■ **Required work**:
1) Answer these questions using the text about passing an equal sign to a batch script from PowerShell:
(a) Which character does PowerShell remove from the arguments?
(b) In which environment does this problem not happen?
(c) What command does the reply suggest for passing the property to MSBuild?
2) Copy the stretch of the text about passing an equal sign to a batch script from PowerShell that runs from "How do I pass" through "cmd.exe command prompt.".
3) Carry on the text about passing an equal sign to a batch script from PowerShell, picking up right after its last line.

■ **Selected text**:
>>>
How do I pass an equal sign when calling a batch script in Powershell?

We have a batch file that invokes our MSBuild-based build process. Syntax:
build App Target [ Additional MSBuild Arguments ]
Internally, it does this:
msbuild.exe %1.msbuild /t:%2 %3 %4 %5 %6 %7 %8 %9
Which results in calls to MSBuild that look like this:
msbuild.exe App.msbuild /t:Target
When any argument contains the equal sign, =, Powershell completely removes it. My batch script never sees it. This does not happen with the standard cmd.exe command prompt.
For example, if I call
build App Target "/p:Property=Value"
this is what gets passed to MSBuild:
msbuild.exe App.msmbuild /t:Target /p:Property Value
I expected this:
msbuild.exe App.msbuild /t:Target "/p:Property=Value"
I've tried the Powershell escape character, the standard Command Prompt escape character, and even stuff I made up:
build App Target "/p:Property=Value"
build App Target '/p:Property=Value'
build App Target /p:Property^=Value
build App Target /p:Property`=Value
build App Target /p:Property==Value
None of it works. What do I do to get the equal sign to not be stripped out or removed?
I've seen this before and have found a way to trick it out. I wish I could explain what's going on in particular with the '=' but I cannot. In your situation I'm fairly certain the following will work if you want to pass properties to msbuild:
build App Target '"/p:Property=Value"'
When echoed, this produces the following:
msbuild.exe App.msbuild /t:Target "/p:Property=Value"
<<<
■ **Extracted data**:
>>>
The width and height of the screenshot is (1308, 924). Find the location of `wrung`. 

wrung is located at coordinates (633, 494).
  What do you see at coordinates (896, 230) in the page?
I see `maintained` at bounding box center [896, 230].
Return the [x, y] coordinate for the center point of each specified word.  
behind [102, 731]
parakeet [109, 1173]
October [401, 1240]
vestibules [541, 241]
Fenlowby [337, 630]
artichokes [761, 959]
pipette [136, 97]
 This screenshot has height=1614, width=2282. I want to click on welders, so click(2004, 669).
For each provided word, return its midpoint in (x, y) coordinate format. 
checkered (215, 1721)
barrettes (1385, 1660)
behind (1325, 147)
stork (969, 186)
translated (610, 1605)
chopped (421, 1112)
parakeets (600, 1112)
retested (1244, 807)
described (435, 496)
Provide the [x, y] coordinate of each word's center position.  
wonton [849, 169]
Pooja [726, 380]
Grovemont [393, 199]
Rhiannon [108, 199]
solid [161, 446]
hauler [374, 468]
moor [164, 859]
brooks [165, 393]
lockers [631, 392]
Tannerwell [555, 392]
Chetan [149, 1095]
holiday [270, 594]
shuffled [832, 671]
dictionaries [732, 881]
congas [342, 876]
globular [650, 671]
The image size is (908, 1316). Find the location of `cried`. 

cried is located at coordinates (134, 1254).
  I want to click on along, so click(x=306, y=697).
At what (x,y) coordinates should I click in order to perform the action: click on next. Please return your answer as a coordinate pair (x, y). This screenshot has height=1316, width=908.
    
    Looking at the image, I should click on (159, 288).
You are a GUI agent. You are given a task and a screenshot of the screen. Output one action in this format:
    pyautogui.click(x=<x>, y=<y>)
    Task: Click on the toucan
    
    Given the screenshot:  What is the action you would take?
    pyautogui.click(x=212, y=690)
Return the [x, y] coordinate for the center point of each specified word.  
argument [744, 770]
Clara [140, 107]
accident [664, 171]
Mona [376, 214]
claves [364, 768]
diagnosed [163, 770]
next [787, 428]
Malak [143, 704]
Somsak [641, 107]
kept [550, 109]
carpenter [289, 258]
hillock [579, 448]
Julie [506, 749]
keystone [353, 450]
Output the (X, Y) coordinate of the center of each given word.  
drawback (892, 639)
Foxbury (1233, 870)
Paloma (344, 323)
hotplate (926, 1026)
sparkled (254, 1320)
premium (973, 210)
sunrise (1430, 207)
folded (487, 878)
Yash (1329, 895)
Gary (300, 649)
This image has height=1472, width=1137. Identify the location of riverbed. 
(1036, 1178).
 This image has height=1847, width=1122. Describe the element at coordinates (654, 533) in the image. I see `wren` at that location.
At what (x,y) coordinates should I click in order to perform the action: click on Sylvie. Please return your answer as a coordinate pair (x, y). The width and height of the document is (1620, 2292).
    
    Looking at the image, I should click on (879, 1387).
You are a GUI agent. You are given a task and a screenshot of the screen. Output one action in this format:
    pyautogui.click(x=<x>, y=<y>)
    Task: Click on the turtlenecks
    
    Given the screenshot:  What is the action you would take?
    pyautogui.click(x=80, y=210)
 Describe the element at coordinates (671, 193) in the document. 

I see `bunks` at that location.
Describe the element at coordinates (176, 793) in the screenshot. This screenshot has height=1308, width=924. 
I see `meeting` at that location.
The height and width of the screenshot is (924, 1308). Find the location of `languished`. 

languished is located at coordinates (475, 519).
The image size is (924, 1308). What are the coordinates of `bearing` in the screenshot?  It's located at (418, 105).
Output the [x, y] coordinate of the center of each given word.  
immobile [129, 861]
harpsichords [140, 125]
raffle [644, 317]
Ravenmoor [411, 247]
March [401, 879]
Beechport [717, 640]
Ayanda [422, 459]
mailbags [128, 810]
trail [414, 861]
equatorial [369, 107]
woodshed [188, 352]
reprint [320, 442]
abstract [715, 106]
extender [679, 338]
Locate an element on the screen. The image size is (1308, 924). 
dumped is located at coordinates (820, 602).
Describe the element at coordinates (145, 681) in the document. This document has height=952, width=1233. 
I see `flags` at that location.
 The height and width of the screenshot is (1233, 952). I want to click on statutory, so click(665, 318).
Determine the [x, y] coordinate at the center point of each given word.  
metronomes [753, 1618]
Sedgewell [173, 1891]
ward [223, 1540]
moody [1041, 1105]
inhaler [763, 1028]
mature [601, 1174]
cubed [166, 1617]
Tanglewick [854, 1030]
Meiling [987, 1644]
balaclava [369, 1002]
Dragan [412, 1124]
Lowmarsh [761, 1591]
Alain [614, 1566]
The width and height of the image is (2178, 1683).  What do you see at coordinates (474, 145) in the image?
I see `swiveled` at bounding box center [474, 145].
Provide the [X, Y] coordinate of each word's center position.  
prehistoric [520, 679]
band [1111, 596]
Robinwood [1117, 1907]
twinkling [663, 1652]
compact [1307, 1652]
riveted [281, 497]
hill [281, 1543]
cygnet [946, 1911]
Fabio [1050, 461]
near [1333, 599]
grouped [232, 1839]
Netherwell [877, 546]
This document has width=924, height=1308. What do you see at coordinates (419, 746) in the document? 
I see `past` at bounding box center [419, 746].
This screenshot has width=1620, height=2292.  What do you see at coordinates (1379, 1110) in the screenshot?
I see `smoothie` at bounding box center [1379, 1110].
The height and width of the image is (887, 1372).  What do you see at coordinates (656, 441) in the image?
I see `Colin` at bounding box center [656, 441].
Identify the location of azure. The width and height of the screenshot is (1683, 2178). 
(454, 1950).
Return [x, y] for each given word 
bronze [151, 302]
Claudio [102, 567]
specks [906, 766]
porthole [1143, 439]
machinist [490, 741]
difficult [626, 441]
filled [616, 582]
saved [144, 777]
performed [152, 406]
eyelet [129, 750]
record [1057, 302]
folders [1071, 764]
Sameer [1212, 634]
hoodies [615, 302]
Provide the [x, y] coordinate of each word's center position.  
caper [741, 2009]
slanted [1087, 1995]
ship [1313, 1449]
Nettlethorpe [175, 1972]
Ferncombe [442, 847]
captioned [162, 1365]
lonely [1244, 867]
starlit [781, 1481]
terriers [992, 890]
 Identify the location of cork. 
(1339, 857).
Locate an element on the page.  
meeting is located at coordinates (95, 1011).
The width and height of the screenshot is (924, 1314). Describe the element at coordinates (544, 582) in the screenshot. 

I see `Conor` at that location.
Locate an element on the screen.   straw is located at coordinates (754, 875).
<<<
■ **Task-by-task outputs**:
1)
(a) The equal sign, =.
(b) The standard cmd.exe command prompt.
(c) build App Target '"/p:Property=Value"'

2)
How do I pass an equal sign when calling a batch script in Powershell?

We have a batch file that invokes our MSBuild-based build process. Syntax:
build App Target [ Additional MSBuild Arguments ]
Internally, it does this:
msbuild.exe %1.msbuild /t:%2 %3 %4 %5 %6 %7 %8 %9
Which results in calls to MSBuild that look like this:
msbuild.exe App.msbuild /t:Target
When any argument contains the equal sign, =, Powershell completely removes it. My batch script never sees it. This does not happen with the standard cmd.exe command prompt.

3)
With PowerShell 3 you can use --% to stop the normal parsing powershell does.
build --% App Target "/p:Property=Value"
I don't know if there's an easier answer (I think not) but you can solve the problem by using .Net's process class to invoke cmd.exe. Here's an example:
# use .NET Process class to run a batch file, passing it an argument that contains an equals sign.
# This test script assumes the existence of a batch file "c:\temp\test.bat"
# that has this content:
# echo %1
# pause
$cmdLine = $cmdLine = '/c c:\temp\test.bat "x=1"'
$procStartInfo = new-object System.Diagnostics.ProcessStartInfo("cmd", $cmdLine )
$proc = new-object System.Diagnostics.Process
$proc.StartInfo = $procStartInfo
$proc.Start();
Have you tried single quotes to force a literal interpretation?
Or:
cmd /c 'msbuild.exe App.msbuild /t:Target "/p:Property=Value"'
It seems that only single-quote around double-quote might be the best for multiple scenario around windows environment.
Following link from MS shows its support(or limitation) of equal sign
http://support.microsoft.com/kb/35938
It is specific to Batch Files but it likely affect lots of other MS shell products.
The answer is that %2 becomes "/p:property" and %3 becomes "value".
Make this work in your batch file by using BOTH %2 and %3 and insert an = sign between them:
msbuild.exe %1.msbuild /t:%2=%3 %4 %5 %6 %7 %8 %9
and do not use the quote chars on the command line call. Use:
build App Target /p:property=value
For additional args with = signs just keep pairing them up.
I had the same issue with a simple batch file to run youtube-dl where the URL I pass has an = sign in it.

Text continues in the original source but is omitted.